How to ask for feedback that may be hard to hear

Recently I’ve been giving a talk on impostor syndrome. As part of that, I discuss strengths and shortcomings.

An approach to recognising shortcomings should be a good thing. Without recognising your shortcomings we will never truly recognise our strengths.

When we are able to see both, the resulting growth is incredible.

Failing to provide vital feedback

As humans, we find it hard to look introspectively. For many, self-awareness is a fluffy term that we shy away from.

Generally, the normal British way to provide feedback is to only provide the good bits. We fail to deliver vital pieces of information that might be hard for the other person to hear. We shy away to not hurt a person’s feelings.

By not being honest behaviours continue. These lead to a bad working environment, broken relationships or worse.

Giving permission

My belief is that we must reframe our thinking on giving and receiving feedback. We have to break the cycle which has continued for years in the workplace. We have to provide feedback that might be hard to hear.

We must give permission.

And it’s hard.

As much as it is hard to provide, it’s also hard to receive that type of feedback.

There’s an open-mindedness required.

Here’s the generalistic normal way a person may think about it…

What if they give me bad feedback and I have to let my manager know? I’ll get marked down or my performance will be stopped.

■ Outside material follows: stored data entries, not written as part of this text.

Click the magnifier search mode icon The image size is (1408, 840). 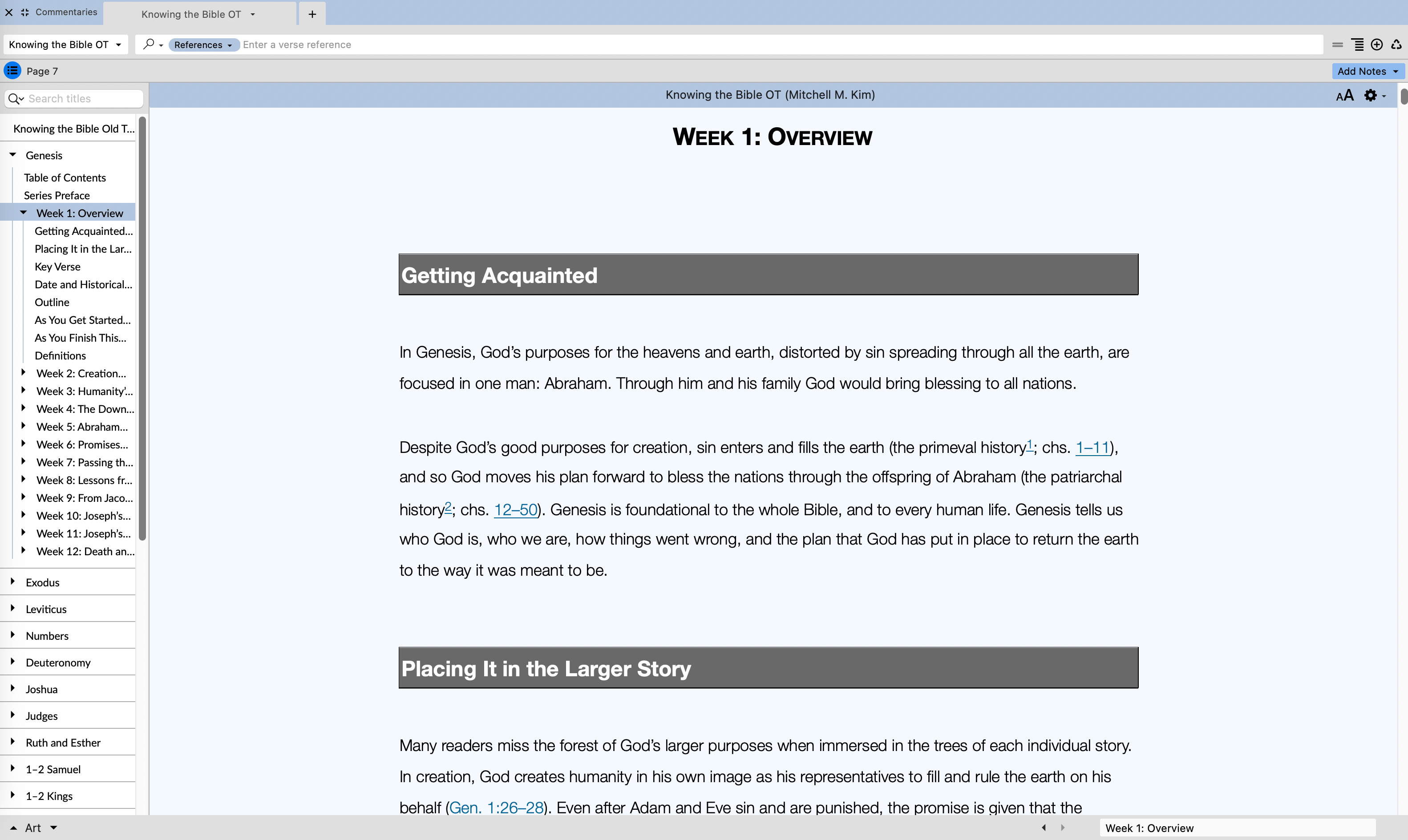point(149,44)
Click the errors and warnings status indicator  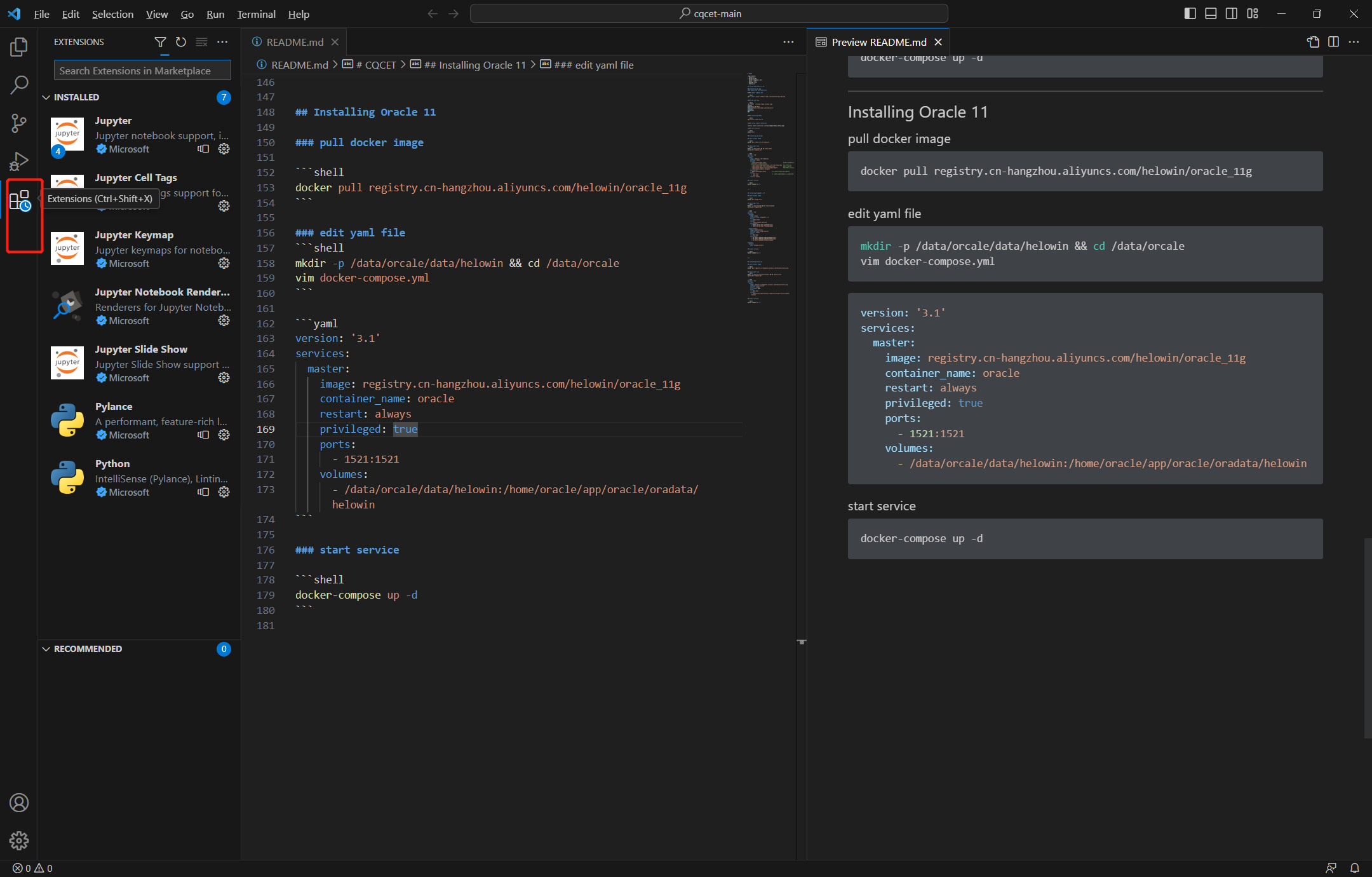coord(32,868)
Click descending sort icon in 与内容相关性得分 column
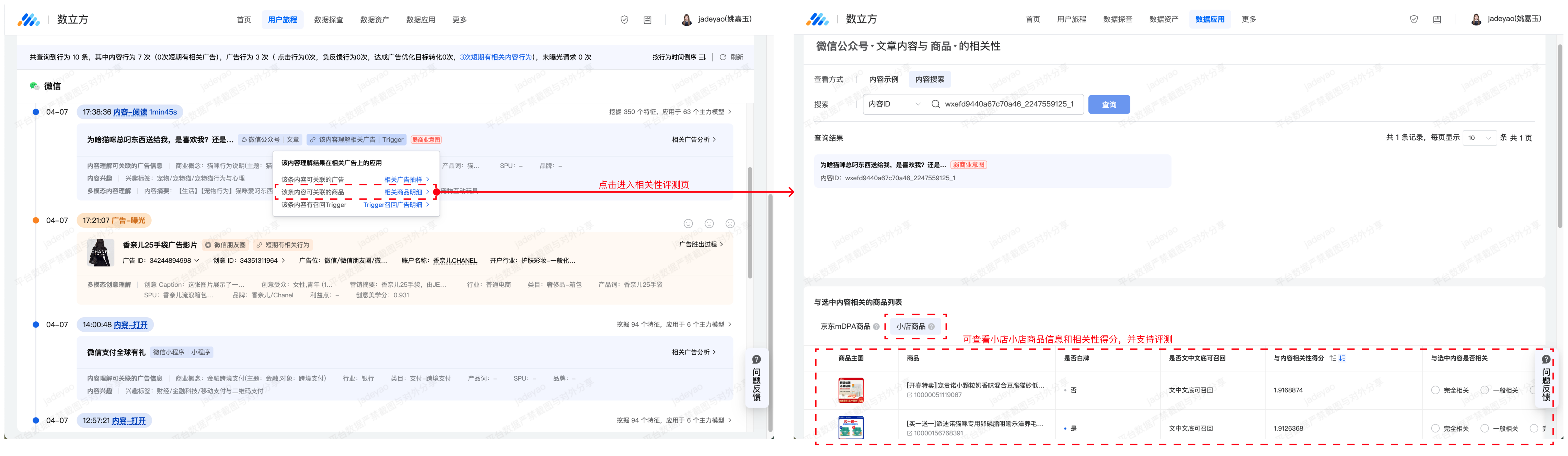Screen dimensions: 1568x456 tap(1342, 358)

Here’s the re-framed version…

If I give them permission to provide me with feedback that I might have usually found hard to hear, can I use it as a strength? There may be things I can work with or on to make me a better person, a better colleague. I can use it to ask for help and support that I might not have recognised.

How to ask for the feedback

You can ask for this feedback at any time, you can do this with friends, family and colleagues. In work, mid-year or end of year reviews can be a good time to do a peer review.

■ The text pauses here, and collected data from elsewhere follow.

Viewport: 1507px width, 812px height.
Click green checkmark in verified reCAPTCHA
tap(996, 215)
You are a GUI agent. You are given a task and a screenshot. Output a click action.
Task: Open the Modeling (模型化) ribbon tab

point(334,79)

As part of my teams mid-year reviews, I’ve nudged them all to ask for feedback that may be hard to hear. There’s a way to do it which also gives permission for the other person to feel comfortable about doing so. To help, I wrote out a message for the team to use as a baseline and you can use it too.

Hi X,
I have my mid-year review coming up and I’d like to get feedback from my peers. I’m really looking for honest feedback and need it to make sure I can continue to progress. I’m looking for all feedback, no matter what end of the scale it is, I give you my permission to send this directly to me and I won’t take it personally.
Best,
X

We then go through the feedback and I ask each member to give me their thoughts on the feedback they’ve received. It’s always interesting to see how they take the feedback and what they’re going to do with it.

This whole process is constructive. It will enable you to become better and you will see your personal and professional growth speed up.